Department of Neurosurgery, Cerebrovascular and Endovascular Division, Tufts Medical Center, 800 Washington Street, Boston, MA 02111, USA.
Department of Medicine, Division of Nephrology, University of Maryland, 720 Rutland Avenue, Baltimore, MD 21205, USA.


Autosomal dominant polycystic kidney disease (ADPKD) is the most common hereditary kidney disease. Relentless cyst growth substantially enlarges both kidneys and culminates in renal failure. Patients with ADPKD also have vascular abnormalities; intracranial aneurysms (IAs) are found in ∼10% of asymptomatic patients during screening and in up to 25% of those with a family history of IA or subarachnoid haemorrhage. As the genes responsible for ADPKD—PKD1 and PKD2—have complex integrative roles in mechanotransduction and intracellular calcium signalling, the molecular basis of IA formation might involve focal haemodynamic conditions exacerbated by hypertension and altered flow sensing.
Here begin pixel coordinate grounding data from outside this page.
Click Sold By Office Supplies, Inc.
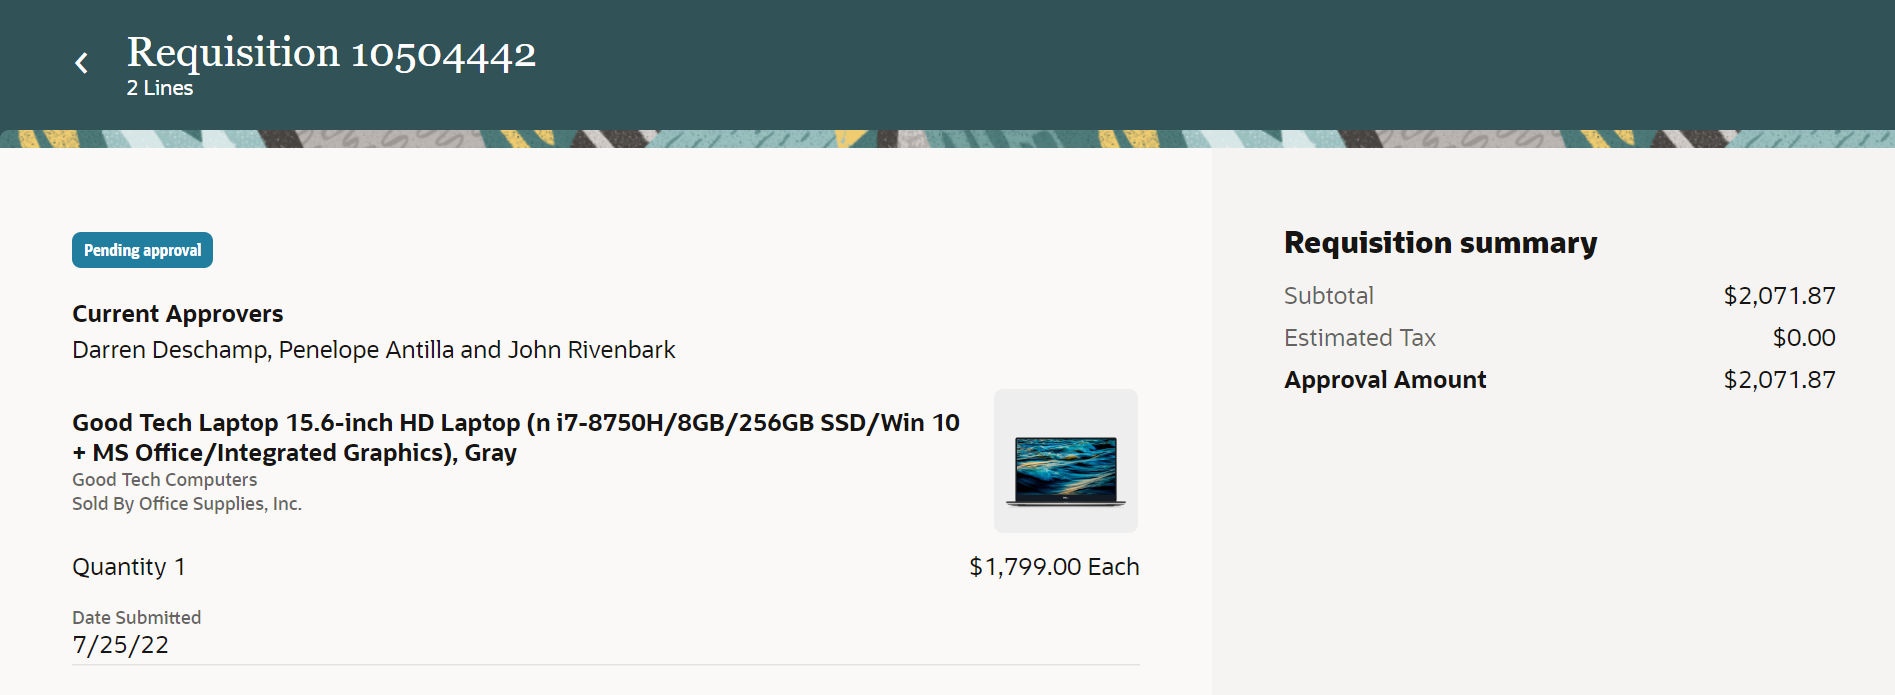This screenshot has height=695, width=1895. point(186,504)
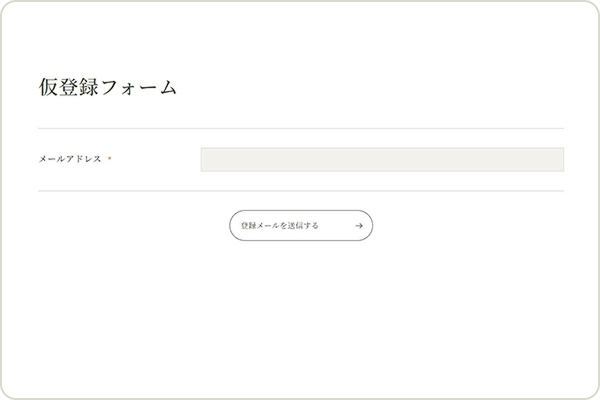Focus the gray メールアドレス text box
This screenshot has width=600, height=400.
tap(381, 160)
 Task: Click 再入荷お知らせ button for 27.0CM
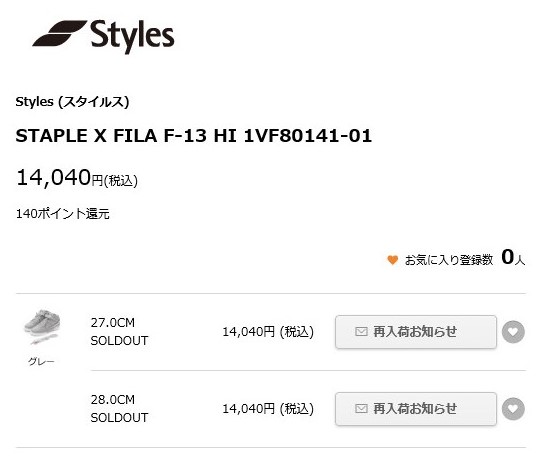tap(416, 332)
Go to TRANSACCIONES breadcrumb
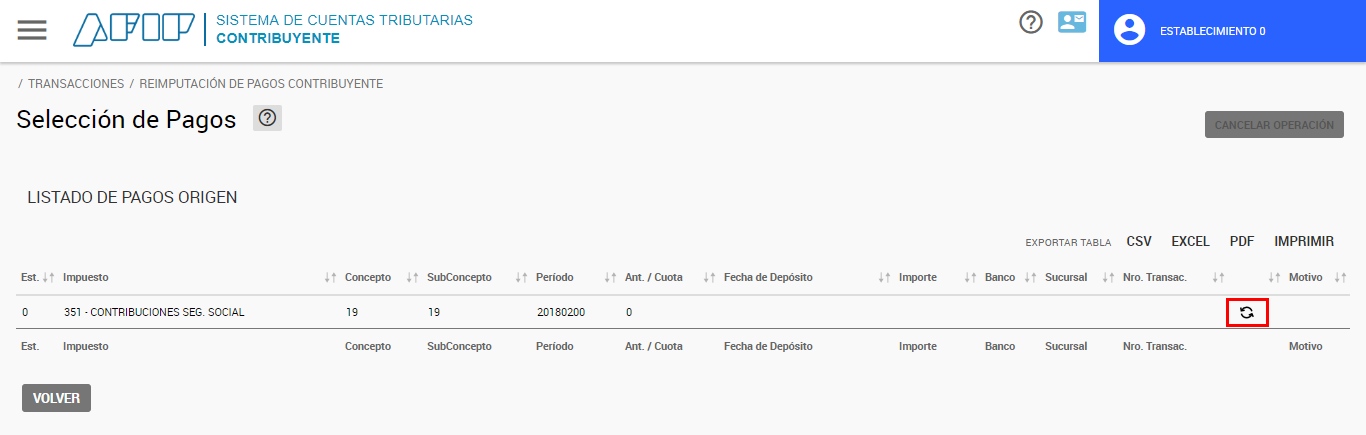Image resolution: width=1366 pixels, height=435 pixels. click(76, 84)
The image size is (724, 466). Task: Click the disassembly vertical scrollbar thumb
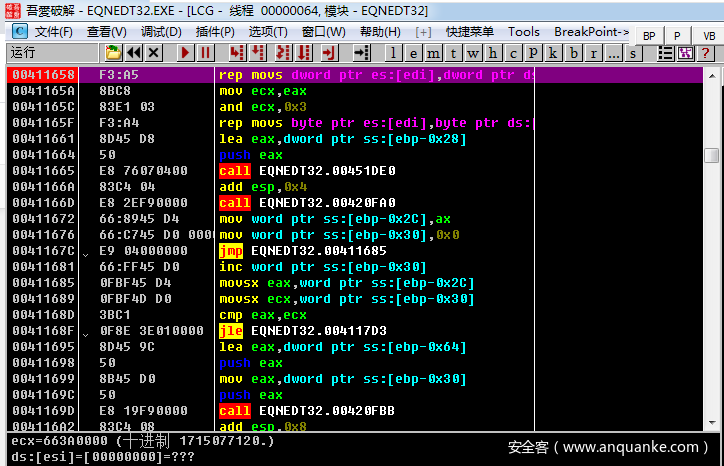pos(711,155)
IA rupture results in substantial mortality, morbidity and poor long-term outcomes. In this Review, we focus mainly on strategies for screening, diagnosis and treatment of IAs in patients with ADPKD. Other vascular aneurysms and anomalies—including aneurysms of the aorta and coronary arteries, cervicocephalic and thoracic aortic dissections, aortic root dilatation and cerebral dolichoectasia—are less common in this population, and the available data are insufficient to recommend screening strategies. Treatment decisions should be made with expert consultation and be based on a risk-benefit analysis that takes into account aneurysm location and morphology as well as patient age and comorbidities.